Football in Albania
- Season: 1932

Men's football
- Albanian National Championship: Tirana
- Kategoria e Dytë: Besa Kavajë

= 1932 in Albanian football =

The 1932 season was the third competitive association football season in Albania. The Kategoria e Dytë; the second-tier league returned after its absence in the previous season.

==League competitions==

===Albanian National Championship===

The 1932 Albanian National Championship season began on 17 April and ended on 17 July. Tirana won the title for the third successive season running.

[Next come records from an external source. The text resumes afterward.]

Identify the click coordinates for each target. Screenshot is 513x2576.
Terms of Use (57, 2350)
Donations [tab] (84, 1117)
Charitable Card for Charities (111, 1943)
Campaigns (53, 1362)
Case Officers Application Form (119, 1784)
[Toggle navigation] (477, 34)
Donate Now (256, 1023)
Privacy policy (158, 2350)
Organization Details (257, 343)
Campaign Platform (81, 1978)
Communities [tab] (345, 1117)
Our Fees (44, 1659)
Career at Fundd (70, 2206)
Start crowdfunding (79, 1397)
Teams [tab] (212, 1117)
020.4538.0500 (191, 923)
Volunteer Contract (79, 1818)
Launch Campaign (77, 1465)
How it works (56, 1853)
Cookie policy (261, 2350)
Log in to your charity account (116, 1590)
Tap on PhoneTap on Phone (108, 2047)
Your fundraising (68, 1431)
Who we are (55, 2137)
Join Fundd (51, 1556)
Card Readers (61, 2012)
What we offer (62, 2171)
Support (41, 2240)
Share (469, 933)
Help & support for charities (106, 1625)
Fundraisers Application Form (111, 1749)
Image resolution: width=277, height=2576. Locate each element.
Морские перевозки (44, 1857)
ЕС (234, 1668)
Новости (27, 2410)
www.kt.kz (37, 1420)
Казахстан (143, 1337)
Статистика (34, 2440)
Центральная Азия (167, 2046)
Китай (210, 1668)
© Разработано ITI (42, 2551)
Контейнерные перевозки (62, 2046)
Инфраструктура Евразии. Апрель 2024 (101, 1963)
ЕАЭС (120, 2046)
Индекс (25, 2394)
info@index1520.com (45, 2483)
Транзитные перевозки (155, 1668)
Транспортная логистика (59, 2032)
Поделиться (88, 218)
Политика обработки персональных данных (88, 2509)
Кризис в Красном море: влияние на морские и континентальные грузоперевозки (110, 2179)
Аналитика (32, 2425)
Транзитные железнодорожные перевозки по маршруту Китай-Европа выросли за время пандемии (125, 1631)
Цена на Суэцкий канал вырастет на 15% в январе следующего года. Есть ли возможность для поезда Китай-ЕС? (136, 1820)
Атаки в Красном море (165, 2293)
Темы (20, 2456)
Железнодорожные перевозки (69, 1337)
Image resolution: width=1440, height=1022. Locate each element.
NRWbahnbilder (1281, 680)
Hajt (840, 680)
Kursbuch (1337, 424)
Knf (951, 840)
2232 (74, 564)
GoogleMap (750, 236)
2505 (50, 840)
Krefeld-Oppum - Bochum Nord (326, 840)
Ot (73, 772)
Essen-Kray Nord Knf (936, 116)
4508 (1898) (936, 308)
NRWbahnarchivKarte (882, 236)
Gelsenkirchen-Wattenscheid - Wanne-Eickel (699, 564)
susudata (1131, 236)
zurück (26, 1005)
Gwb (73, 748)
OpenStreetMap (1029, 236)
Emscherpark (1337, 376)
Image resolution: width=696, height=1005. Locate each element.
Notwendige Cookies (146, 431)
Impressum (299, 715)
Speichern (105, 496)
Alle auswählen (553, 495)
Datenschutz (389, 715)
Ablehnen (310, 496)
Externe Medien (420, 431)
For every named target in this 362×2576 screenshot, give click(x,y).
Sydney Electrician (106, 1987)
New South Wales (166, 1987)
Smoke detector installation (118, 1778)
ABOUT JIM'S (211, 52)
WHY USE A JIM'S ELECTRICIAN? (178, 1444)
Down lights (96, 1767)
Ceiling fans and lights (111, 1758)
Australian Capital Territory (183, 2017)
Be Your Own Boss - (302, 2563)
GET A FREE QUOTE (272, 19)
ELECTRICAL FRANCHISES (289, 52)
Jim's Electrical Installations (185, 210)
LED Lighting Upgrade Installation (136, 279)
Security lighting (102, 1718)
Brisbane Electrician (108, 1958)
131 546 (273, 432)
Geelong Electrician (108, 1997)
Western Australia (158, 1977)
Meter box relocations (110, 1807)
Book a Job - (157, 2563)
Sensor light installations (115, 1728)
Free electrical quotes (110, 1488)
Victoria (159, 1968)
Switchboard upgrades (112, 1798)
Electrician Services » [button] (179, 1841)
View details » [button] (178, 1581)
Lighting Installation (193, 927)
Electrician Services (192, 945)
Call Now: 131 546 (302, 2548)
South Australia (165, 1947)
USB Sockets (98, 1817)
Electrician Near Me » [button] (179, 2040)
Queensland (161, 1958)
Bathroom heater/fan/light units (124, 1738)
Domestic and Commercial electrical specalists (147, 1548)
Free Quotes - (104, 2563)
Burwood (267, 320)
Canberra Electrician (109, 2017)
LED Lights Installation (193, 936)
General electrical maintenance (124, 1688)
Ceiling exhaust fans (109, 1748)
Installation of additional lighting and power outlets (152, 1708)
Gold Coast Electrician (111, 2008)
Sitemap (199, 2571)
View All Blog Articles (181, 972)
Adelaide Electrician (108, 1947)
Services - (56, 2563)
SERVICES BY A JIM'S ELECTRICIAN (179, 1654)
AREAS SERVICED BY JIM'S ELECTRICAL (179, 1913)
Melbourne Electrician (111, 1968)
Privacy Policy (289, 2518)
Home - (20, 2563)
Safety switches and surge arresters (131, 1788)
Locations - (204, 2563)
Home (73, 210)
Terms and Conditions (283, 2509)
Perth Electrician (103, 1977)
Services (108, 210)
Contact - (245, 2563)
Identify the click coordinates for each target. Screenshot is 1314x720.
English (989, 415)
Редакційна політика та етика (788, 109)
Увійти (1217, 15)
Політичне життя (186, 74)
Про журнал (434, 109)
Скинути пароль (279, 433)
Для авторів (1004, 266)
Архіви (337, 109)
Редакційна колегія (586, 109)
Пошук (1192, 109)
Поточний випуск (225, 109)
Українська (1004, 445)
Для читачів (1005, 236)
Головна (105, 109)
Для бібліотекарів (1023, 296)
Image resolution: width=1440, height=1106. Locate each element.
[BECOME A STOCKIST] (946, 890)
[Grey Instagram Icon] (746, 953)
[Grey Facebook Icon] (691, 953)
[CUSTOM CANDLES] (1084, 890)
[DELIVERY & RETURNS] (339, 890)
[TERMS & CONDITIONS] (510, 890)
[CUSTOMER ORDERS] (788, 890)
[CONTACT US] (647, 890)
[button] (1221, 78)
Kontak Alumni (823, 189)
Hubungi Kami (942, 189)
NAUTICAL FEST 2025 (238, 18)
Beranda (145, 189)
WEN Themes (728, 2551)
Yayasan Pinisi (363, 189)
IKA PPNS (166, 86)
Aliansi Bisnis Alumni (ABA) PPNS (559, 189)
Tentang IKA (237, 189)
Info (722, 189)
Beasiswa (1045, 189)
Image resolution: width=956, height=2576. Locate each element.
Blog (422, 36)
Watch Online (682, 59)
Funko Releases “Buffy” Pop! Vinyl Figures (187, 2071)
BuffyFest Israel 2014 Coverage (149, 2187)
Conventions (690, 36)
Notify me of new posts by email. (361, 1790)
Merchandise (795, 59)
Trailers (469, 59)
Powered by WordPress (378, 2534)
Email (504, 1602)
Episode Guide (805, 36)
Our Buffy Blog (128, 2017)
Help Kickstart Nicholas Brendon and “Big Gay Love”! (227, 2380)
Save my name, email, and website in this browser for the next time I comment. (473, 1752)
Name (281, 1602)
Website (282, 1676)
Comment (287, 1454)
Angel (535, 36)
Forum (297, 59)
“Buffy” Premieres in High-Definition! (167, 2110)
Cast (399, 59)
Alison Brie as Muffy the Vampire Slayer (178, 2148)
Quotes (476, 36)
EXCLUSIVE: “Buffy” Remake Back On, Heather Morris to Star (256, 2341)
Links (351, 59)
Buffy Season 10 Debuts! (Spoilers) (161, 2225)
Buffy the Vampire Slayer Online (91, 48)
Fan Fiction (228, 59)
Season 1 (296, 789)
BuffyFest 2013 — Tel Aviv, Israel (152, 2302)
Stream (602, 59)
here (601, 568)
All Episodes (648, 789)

| Pos | Teamv; t; e; | Pld | W | D | L | GF | GA | GR | Pts |
|---|---|---|---|---|---|---|---|---|---|
| 1 | Tirana (C) | 8 | 5 | 3 | 0 | 29 | 6 | 4.833 | 13 |
| 2 | Bashkimi Shkodran | 8 | 4 | 3 | 1 | 15 | 6 | 2.500 | 11 |
| 3 | Teuta | 8 | 5 | 1 | 2 | 25 | 11 | 2.273 | 11 |
| 4 | Skënderbeu | 8 | 2 | 1 | 5 | 14 | 13 | 1.077 | 5 |
| 5 | Elbasani | 8 | 0 | 0 | 8 | 4 | 51 | 0.078 | 0 |

===Kategoria e Dytë===

SK Kavajë were champions of the 1932 Kategoria e Dytë.